C’est sûr que dans le cas des passagers qui partent de province et s’arrêtent à Paris, la concurrence des low costs est très dure. Mais, depuis l’automne dernier, nous avons lancé une offensive, qui vise à densifier et à simplifier l’offre, tout en conservant des services adaptés à ce que veulent les clients. Ceux-ci peuvent changer leurs billets, partir plus tôt, plus tard, être pris en charge en cas de grève, de panne, de problème, ou être remboursés s’ils préfèrent. La voilà, notre réponse aux low costs: c’est le value for money .Notre force commerciale, la fidélisation, les contrats d’entreprises… tout ceci est à notre avantage. Les low costs n’ont pas de forces commerciales comme nous. Ils se concentrent sur l’attractivité par le prix.
La partie n’est donc pas perdue ?
Il faut relativiser: le point à point, c’est 25% de notre chiffre d’affaires. Or, regardez ce qui s’est passé aux Etats-Unis : quand Southwest ou JetBlue sont arrivées, elles ont attaqué les majors sur les trois-quarts de leur activité ! Et que voit-on aujourd’hui? Les majors, Delta, Continental, United, ont annulé l’écart. Southwest ne fait plus de croissance, JetBlue à peine.
Comment ont-elles réussi à survivre ?
Elles ont baissé les coûts, baissé les charges, fait payer aux passagers des services gratuits auparavant, bref, elles se sont battues. Et puis, Southwest, créée en 1965, a pris de l’âge. Le personnel, qui n’était pas cher au départ, a pris du galon, de l’ancienneté, et il a fallu payer tout le monde un peu plus. Maintenant, les majors se battent à armes égales. Le low cost n’est pas la mort programmée des grandes compagnies aériennes. Mais celles-ci doivent s’adapter à une nouvelle demande des clients, qui veut du court courrier minimaliste, simple.
Les compagnies régulières ont-elles pratiqué des prix trop élevés, préparant ainsi l’arrivée des low costs ?

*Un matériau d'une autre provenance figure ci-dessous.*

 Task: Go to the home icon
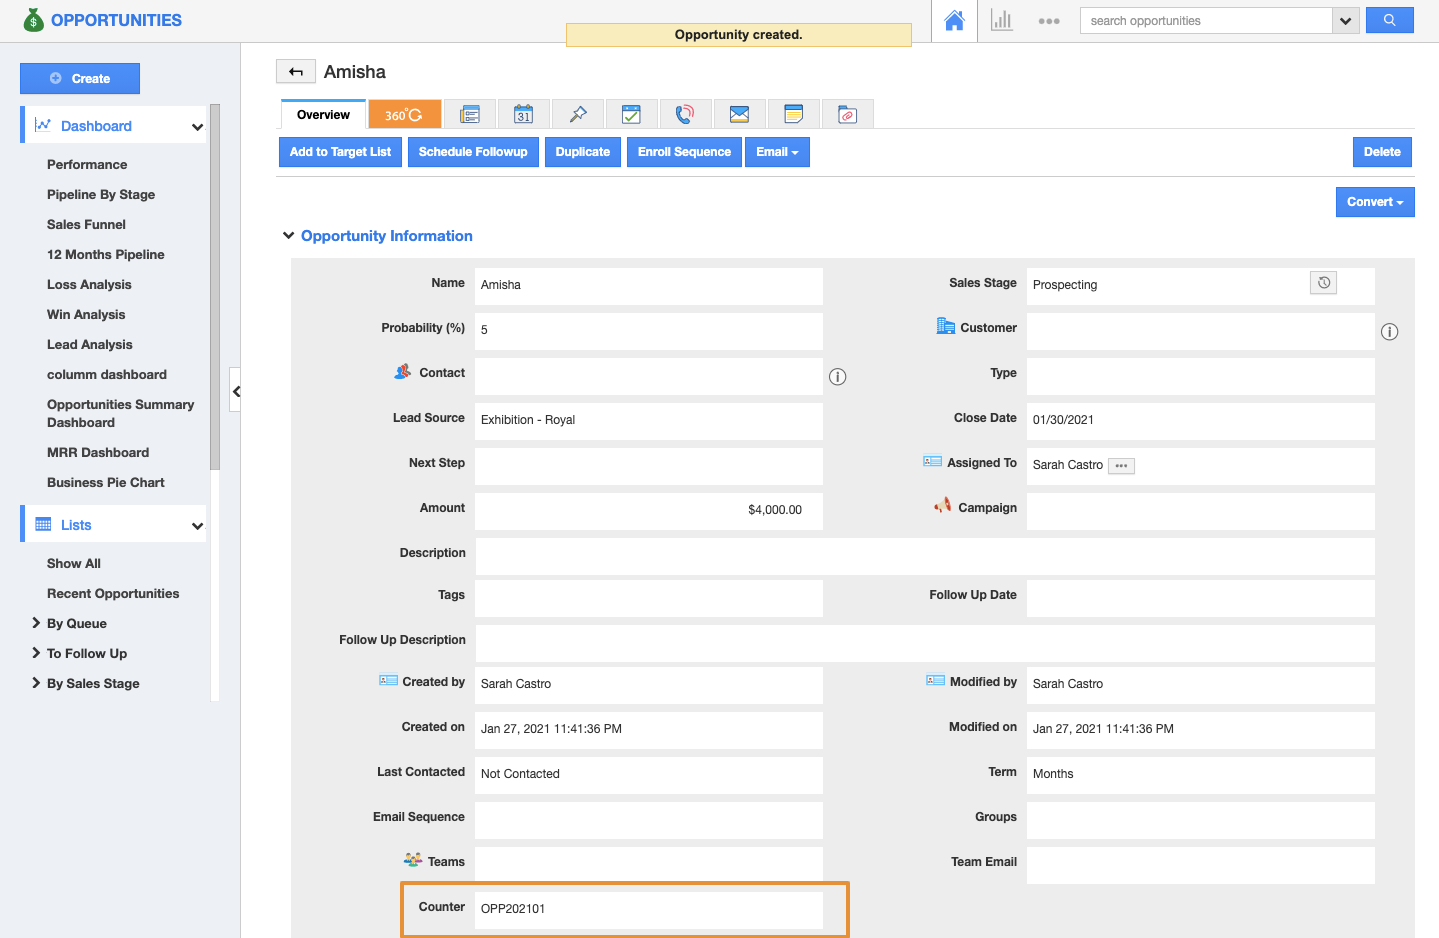(954, 21)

C’est vrai que les low costs ont fait bouger les lignes mais vous savez, les prix pratiqués par Air France ne sont pas tous rentables… quand on prend son billet très à l’avance, ils sont très bas. Face aux low costs, nous ne sommes pas toujours les plus chers! Mais, c’est vrai, en moyenne, nos tarifs sont plus élevés. Sauf que nous proposons aussi plus de services : c’est au client de faire son propre ratio qualité/prix, de décider s’il préfère Monoprix à Lidl, Air France à Vueling.
Aux marques de montrer leur puissance ?
C’est le moment ou jamais de le faire, parce que c’est exactement ce qui fait la différence entre elles et les low costs. Une marque vous offre toute une gamme de produits, tout un catalogue, elle vous reconnaît, vous fidélise, vous traite mieux en conséquence. Elle a une force commerciale que les low costs n’ont pas.
Et vous, vous utilisez le low cost ?
Non, pas à titre personnel. Les gens n’ont pas forcément moins d’argent, mais ils font attention. Le rapport à l’argent est désormais différent : les dépenses ostentatoires ne sont plus de mode et sont moins acceptables. Maintenant, on nous dit : je veux un rapport qualité-prix favorable. Quand on possède un objet de valeur, au lieu de le montrer, comme il y a trois ans, on le justifie, on se dit malin, rapiat, attentif aux ventes privées. C’est un nouvel univers.